Academics will tell you that "the American suburb and its racial history is realized visually in the act of cultural cooptation embodied through the contemporary stereotype of white, suburban youth subcultures known as the 'wigger,' [who] seize black popular culture to affirm their privileged racial and class position."
The realization of this phenomenon in Huckapoo character P.J. Bardot is so blatant (and, frankly, boring) that I haven't bothered to mention it before, but the image above raises the potentially more interesting issue of P.J. not as coded African but as coded male. P.J., in her white tank top filled out no better (or worse) than that of the young man seated behind her, is clearly "one of the boys." But she is not just any of the boys, she is the one on whom the others -- surrounding her like a pack of wolves -- can safely project their homoerotic desire.

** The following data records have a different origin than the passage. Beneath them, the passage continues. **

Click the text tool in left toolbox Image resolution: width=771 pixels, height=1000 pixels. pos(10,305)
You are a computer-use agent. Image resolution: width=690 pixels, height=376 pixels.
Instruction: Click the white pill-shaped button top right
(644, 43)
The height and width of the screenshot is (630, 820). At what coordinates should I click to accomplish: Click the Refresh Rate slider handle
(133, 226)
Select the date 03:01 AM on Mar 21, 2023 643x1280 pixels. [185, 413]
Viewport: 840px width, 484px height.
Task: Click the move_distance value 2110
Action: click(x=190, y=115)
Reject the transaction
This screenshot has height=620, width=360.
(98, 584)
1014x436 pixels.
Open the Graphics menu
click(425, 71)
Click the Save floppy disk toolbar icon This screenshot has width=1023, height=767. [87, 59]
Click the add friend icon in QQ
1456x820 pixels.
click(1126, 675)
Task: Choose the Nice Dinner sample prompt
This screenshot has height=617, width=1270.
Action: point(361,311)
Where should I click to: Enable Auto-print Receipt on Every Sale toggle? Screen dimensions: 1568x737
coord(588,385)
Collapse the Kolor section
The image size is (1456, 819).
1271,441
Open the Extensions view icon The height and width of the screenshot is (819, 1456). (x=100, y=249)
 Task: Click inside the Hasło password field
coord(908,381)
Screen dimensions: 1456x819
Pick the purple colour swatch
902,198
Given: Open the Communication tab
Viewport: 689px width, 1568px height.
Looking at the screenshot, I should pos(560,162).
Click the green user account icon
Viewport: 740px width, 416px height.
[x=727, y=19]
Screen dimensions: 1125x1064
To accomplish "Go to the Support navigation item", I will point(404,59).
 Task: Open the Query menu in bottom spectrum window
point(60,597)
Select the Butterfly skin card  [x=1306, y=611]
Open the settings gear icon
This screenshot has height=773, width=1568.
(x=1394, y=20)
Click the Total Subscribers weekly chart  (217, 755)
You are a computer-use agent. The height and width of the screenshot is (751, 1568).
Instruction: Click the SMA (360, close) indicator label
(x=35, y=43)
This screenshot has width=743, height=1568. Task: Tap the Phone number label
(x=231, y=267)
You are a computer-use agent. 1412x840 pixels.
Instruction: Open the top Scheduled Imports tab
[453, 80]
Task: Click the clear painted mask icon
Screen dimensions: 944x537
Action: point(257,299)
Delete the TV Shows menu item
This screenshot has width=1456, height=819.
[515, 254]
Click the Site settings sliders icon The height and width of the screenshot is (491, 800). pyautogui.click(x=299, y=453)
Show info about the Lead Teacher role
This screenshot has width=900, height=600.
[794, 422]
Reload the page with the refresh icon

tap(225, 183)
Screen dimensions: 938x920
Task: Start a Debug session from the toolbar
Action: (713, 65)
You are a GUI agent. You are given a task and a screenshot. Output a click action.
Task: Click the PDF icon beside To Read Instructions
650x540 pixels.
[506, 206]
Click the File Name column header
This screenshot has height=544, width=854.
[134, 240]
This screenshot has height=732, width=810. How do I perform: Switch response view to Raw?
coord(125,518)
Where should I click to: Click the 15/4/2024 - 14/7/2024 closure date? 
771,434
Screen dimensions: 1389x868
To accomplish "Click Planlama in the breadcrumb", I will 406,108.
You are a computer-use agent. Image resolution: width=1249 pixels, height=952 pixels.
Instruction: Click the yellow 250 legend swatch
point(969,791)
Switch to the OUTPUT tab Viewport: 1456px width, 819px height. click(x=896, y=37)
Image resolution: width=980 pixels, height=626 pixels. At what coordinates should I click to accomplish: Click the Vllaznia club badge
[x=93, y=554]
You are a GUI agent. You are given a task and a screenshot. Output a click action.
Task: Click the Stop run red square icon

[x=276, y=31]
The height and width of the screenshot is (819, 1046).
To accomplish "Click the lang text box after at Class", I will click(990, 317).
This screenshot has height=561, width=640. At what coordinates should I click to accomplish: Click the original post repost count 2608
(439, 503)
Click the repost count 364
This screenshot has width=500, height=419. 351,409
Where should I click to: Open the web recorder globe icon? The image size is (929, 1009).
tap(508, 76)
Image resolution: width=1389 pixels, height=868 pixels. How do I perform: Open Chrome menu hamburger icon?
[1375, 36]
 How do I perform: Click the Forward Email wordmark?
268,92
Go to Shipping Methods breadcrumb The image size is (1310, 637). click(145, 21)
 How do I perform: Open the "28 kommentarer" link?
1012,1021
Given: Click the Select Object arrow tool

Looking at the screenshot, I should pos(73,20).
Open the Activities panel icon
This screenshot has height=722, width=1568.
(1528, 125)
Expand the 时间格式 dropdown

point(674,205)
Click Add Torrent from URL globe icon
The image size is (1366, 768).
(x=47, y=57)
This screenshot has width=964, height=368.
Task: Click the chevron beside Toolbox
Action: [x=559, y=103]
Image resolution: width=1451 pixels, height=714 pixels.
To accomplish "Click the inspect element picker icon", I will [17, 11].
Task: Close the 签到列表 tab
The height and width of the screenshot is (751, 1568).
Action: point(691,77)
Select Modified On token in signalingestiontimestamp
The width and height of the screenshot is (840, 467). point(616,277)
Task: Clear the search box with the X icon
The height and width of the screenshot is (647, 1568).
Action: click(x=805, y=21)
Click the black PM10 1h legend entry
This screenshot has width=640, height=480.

No doubt the lad in the foreground with the nervous but excited grin has removed his shirt in front of his mates many times before, but it is only the liberating (if sublminal) force of P.J. Bardot that allows him to finally declare -- literally written on his naked body -- "I Love... Huckapoo."
Obviously this theory has profound implications for any male fan who lusts after the Huckapoo "girls." Not that I know anybody like that.
Oh yeah. I happened to be thinking about this because somebody here points out that P.J.'s shirt appears to say "boy sex." Nice secret code.